◆ TEXTE DE LECTURE

La
disparition de Robespierre, le 10 thermidor an II, mit fin à
la Grande Terreur. Les nouveaux maîtres, jacobins rigides
comme Billaud-Varenne et Carnot, athées comme Vadier que le
culte de l’Etre Suprême exaspérait, politiciens
pourris comme Barras et Fouché, ou amoureux pressé
d’agir pour sauver sa belle comme Tallien, ne songeait ni à
changer de régime, ni à modifier son orientation,
encore moins à en revenir à une politique de détente.
Mais
ils furent emportés par le torrent d’allégresse
qui suivit la chute du « tyran ». Robespierre, ayant
mécontenté beaucoup de monde en épurant les
factions (Girondins, Hébertistes, Dantonistes…),
devint naturellement le bouc émissaire, et donc seul
responsable des multiples exactions commises. « Le même
coup qui l’avait frappé, tua la peur. La France entière
avait la nausée de l’échafaud. Bon gré
mal gré, le régime dut suivre l’opinion »
(Daniel Rops)

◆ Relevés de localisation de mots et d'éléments
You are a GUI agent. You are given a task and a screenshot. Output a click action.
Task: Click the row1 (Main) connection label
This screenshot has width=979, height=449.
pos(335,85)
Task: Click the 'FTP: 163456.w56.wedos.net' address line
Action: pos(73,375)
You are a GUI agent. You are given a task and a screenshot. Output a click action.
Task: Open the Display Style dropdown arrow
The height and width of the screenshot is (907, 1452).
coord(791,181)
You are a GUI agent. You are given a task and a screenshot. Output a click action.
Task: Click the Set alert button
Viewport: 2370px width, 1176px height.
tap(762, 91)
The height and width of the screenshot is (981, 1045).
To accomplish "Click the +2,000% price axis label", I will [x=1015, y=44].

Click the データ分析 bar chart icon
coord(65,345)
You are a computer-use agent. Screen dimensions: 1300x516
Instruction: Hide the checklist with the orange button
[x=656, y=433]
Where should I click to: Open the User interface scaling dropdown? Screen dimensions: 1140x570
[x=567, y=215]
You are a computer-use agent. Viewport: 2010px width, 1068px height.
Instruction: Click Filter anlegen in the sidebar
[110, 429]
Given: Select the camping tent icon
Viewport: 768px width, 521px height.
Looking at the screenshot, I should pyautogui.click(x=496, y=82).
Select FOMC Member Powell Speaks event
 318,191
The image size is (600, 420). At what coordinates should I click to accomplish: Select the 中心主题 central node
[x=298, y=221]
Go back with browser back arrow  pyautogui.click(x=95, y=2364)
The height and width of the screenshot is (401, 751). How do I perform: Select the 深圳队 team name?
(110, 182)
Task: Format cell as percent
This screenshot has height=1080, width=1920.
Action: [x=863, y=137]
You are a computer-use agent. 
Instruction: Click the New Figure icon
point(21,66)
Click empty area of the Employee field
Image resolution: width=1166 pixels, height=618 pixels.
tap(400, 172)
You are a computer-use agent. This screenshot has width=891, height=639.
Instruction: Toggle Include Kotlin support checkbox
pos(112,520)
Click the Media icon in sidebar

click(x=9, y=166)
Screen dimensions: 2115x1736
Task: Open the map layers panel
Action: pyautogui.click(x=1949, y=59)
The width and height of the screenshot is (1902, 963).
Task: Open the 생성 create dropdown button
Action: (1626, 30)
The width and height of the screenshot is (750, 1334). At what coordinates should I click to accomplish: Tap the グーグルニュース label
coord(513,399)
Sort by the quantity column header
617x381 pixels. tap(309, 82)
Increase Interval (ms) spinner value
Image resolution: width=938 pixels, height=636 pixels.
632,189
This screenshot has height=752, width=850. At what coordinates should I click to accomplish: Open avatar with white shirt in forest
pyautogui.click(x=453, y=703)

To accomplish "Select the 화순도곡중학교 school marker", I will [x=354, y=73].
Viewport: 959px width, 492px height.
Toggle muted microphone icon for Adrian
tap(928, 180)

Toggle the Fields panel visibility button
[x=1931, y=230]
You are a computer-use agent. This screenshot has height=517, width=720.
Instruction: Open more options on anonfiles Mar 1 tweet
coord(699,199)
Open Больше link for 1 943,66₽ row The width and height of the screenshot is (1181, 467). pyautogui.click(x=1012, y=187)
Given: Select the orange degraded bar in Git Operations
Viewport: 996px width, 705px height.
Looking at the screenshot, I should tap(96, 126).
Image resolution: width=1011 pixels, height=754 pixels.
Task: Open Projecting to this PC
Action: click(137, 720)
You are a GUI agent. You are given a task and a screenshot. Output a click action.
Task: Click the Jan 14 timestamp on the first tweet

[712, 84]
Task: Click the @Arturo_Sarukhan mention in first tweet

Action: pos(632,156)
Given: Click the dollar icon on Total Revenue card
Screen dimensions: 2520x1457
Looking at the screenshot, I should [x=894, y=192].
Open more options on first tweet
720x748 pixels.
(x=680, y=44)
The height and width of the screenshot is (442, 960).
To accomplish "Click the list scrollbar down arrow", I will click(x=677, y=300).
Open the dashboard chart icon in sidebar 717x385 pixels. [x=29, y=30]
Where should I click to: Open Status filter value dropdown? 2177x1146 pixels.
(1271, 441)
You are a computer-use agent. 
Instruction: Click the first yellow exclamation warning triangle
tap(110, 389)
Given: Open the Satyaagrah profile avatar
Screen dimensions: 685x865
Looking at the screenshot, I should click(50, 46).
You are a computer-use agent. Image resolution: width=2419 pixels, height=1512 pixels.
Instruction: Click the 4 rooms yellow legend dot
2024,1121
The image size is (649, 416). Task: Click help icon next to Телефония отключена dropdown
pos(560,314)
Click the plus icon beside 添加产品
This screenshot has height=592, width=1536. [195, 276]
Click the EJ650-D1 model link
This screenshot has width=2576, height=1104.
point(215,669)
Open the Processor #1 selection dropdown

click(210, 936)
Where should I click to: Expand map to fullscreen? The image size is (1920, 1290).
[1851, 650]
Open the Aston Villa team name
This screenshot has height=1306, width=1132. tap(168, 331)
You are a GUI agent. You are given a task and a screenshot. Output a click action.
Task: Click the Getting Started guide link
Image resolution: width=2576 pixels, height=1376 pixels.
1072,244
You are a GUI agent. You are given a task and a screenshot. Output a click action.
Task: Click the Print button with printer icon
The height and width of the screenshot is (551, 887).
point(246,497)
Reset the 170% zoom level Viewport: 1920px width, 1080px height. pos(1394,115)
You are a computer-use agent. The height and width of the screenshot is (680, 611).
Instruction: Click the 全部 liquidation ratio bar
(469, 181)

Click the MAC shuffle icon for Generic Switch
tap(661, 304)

◆ TRAVAIL À FAIRE
**a)** Pouvez-vous réécrire sous forme de liste le paragraphe du texte sur la chute de Robespierre qui commence par « La disparition de Robespierre », en conservant ses faits principaux ?
**b)** Prolongez le texte sur la chute de Robespierre au-delà de sa dernière phrase, la citation de Daniel Rops.
Les lignes n'ont aucun rôle à jouer ici.

◆ LES RÉSULTATS
**a)**
- La disparition de Robespierre, le 10 thermidor an II, met fin à la Grande Terreur.
- Les nouveaux maîtres forment un groupe disparate : des jacobins rigides (Billaud-Varenne, Carnot), des athées exaspérés par le culte de l'Être suprême (Vadier), des politiciens pourris (Barras, Fouché) et Tallien, amoureux pressé d'agir pour sauver sa belle.
- Aucun d'eux ne songe à changer de régime ni à en modifier l'orientation, encore moins à revenir à une politique de détente.

**b)**
Et
en effet, si la Convention continua de gouverner, une nouvelle
période s’ouvrit : le climat général
changea du tout au tout. Les nouveaux dirigeants, s’alliant
aux modérés, prirent en main les destinées du
pays. Ils fermèrent le Tribunal révolutionnaire et le
Club des Jacobins, bâillonnèrent les Comités de
salut public, et tentèrent de revenir à une sorte de
normalité, allant même jusqu’à autoriser
le retour du culte catholique (à leur corps défendant).
L’euphorie gagna le pays tout entier : «
on rapporte qu’un jeune député de Lyon, Camille
Jordan, déployait un tel talent pour réclamer la
restitution des sonneries de cloches qu’il y acquit le surnom
de « Jordan-Carillon » (Daniel Rops).
Mais
les difficultés se multipliaient : le gouvernement faible et
devisé ne parvenait pas à imposer les réformes
souhaitables. La chute des assignats plongeait le peuple dans une
sombre misère aggravée par un hiver particulièrement
rigoureux. Des émeutes éclatèrent un peu
partout. Par bonheur, les victoires de Pichegru et de Jourdan contre
les ennemis extérieurs permirent d’entamer des
pourparlers de paix et de sauver un gouvernement aux abois.
C’est
alors que la Convention décida de se saborder, de confier
l’élaboration d’une nouvelle Constitution à
la « commission des onze » et de faire évoluer le
régime de la République: ce sera le Directoire.
D’entrée, celui-ci hésita entre droite et
gauche, entre tolérance et fermeté : en fait, sans
ligne conductrice, sa politique ballottait au gré des
évènements.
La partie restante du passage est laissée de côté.